We are a diverse group of specialists on Taiwan, the People's Republic of China, and United States foreign policy and national security. We have different political leanings and different views on domestic and foreign policy issues. However, we all share a deep admiration for what Taiwan has achieved as a democracy, as an open society, and as one of the world's most dynamic and innovative economies.
And thus, we come with deep concern about the escalating threats to peace and stability for the people of Taiwan and the Indo-Pacific region, as well as the growing challenges to the security of semiconductor and other supply chains on which the entire world depends.
Now, more than ever, we believe it is important for individuals and institutions in the United States and other countries to demonstrate support for Taiwan's right to exist as a self-governing democracy; to cooperate with its vibrant private enterprises, particularly in the high-tech sector; and to maintain close connection to, and solidarity with, Taiwan's creative and freedom-loving people.
We would like to express again our appreciation to the government of Taiwan, and especially to the Ministry of Foreign Affairs, for its generous cooperation in hosting our delegation and helping to arrange meetings for us with numerous leaders in and outside of government.
We also want to acknowledge your government's cooperation in ensuring that we have an opportunity to hear from diverse parties and points of view during our stay in Taiwan. After all, a core distinction between democracy and autocracy is that democracies embrace pluralism, and recognize the fundamental truth that no one leader or party has, or should pretend they have, a monopoly on the truth.
Taiwan's hard-won standing as one of the most liberal democracies of the post-Cold War world is a major reason why it enjoys such admiration and broad and deep support in the United States and elsewhere in the world.
We have come here principally to listen and to learn.
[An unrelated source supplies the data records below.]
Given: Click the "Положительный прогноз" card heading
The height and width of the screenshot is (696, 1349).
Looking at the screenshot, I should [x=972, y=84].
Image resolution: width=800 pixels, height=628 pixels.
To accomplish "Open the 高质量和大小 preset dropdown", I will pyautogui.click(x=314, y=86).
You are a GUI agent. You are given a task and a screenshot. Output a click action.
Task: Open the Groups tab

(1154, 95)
But our presence here also reaffirms the ongoing commitment of the American people to deepening cooperation between the United States and Taiwan. Consistent with the Taiwan Relations Act, part of this cooperation involves strengthening Taiwan's capacities for self-defense as well as the ability of the United States to deter and resist any resort to force across the Taiwan Strait.
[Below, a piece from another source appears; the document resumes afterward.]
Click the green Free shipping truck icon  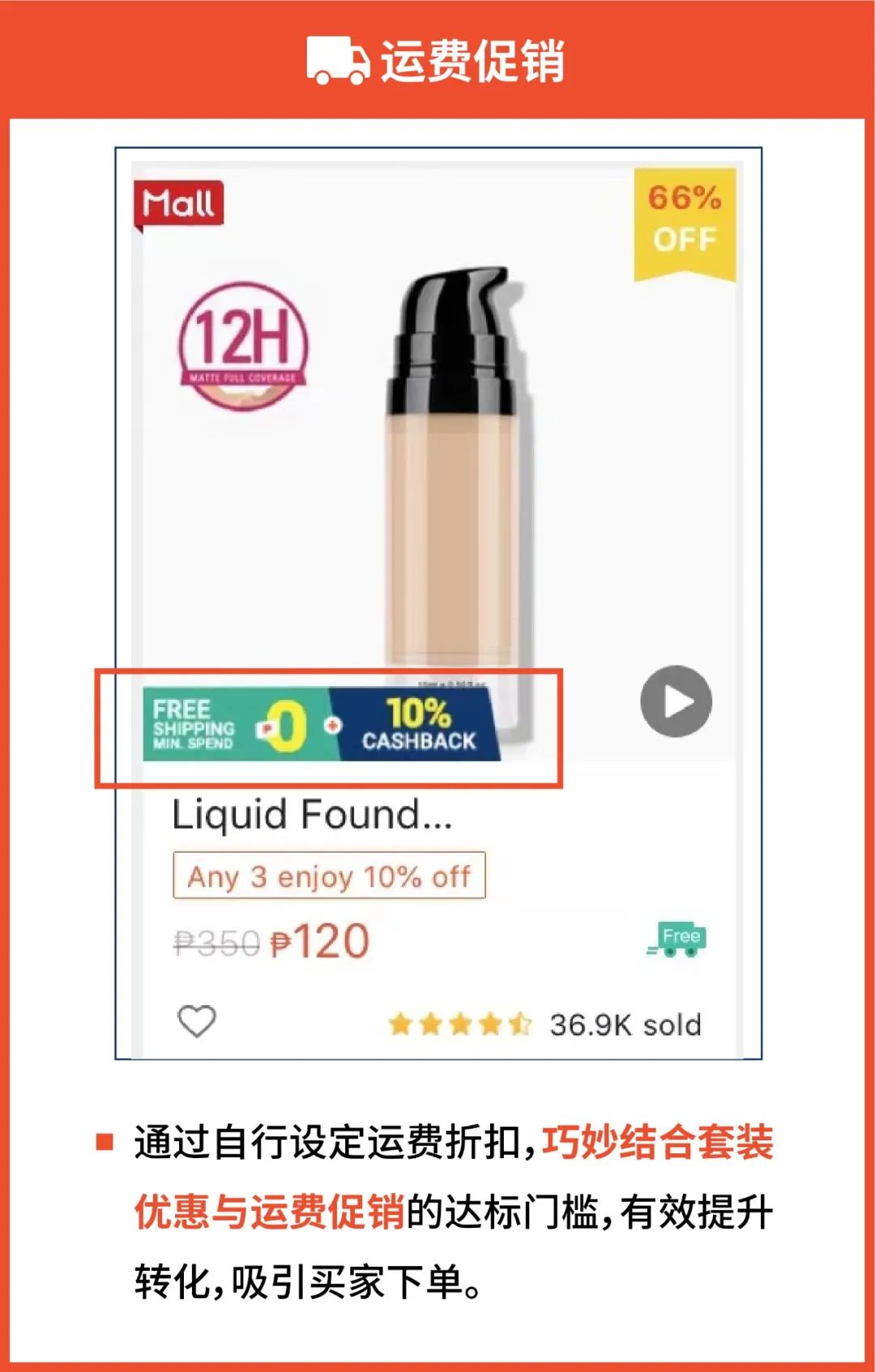(679, 940)
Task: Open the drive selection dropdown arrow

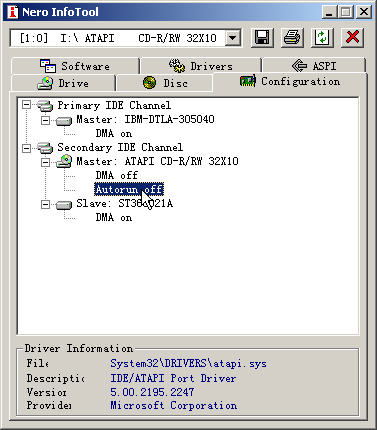Action: [233, 38]
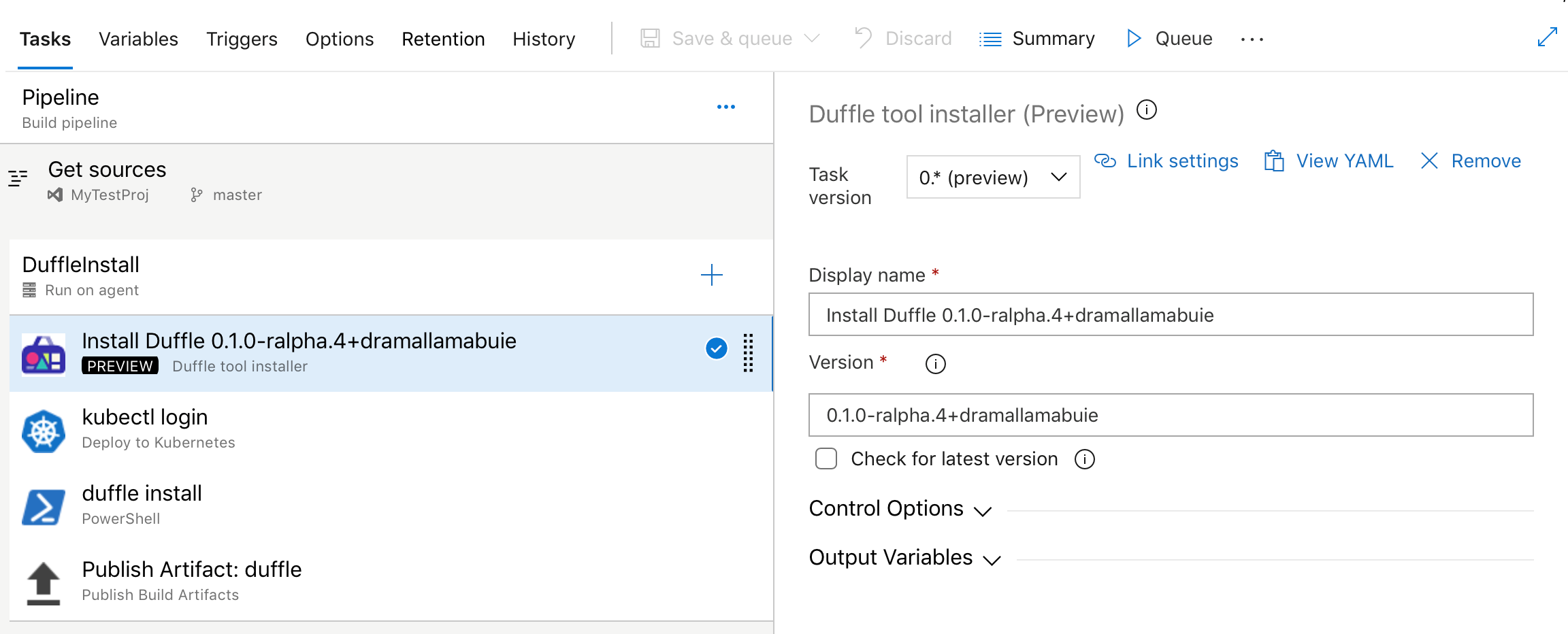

As you noted in your gracious remarks, effective self-defense involves more than purely military capabilities. It also requires a clear demonstration of both readiness and will, along with vigilance on many levels to counter intimidation, disinformation, and gray-zone intrusion.
As you also noted in your remarks, these tasks have taken on new urgency in the wake of the Russian invasion of Ukraine. It is important that we all learn appropriate lessons from that conflict, including the complex requirements of deterrence, the scope for miscalculation by authoritarian actors determined to achieve political objectives, and the considerable potential for large numbers of small, lethal, resilient, and distributed weapons systems to help repel a powerful aggressor.
At the same time, we want to explore and highlight the scope for mutually beneficial cooperation between Taiwan and the US in areas such as high technology, manufacturing, healthcare, education, energy, climate, and other forms of trade and exchange.
The most successful and enduring forms of cooperation among peoples are based on shared values, in particular the common commitment that open societies have to democracy, to freedom of expression, and to the rule of law. The importance of these values to Taiwan's continuing security should not be underestimated.
We look forward to listening and to learning. We will use the knowledge we've gained to consider how we might best counsel the United States to help maintain peace in the Taiwan Strait and freedom and prosperity in Taiwan and throughout the Indo-Pacific region. Thank you.
Among the members of the delegation were Hoover Institution Senior Fellow Dr. Larry Diamond, Hoover Institution Distinguished Visiting Fellow Mr. Matthew Pottinger, former US Ambassador to Russia Michael McFaul, and former US Ambassador to Portugal Thomas Stephenson.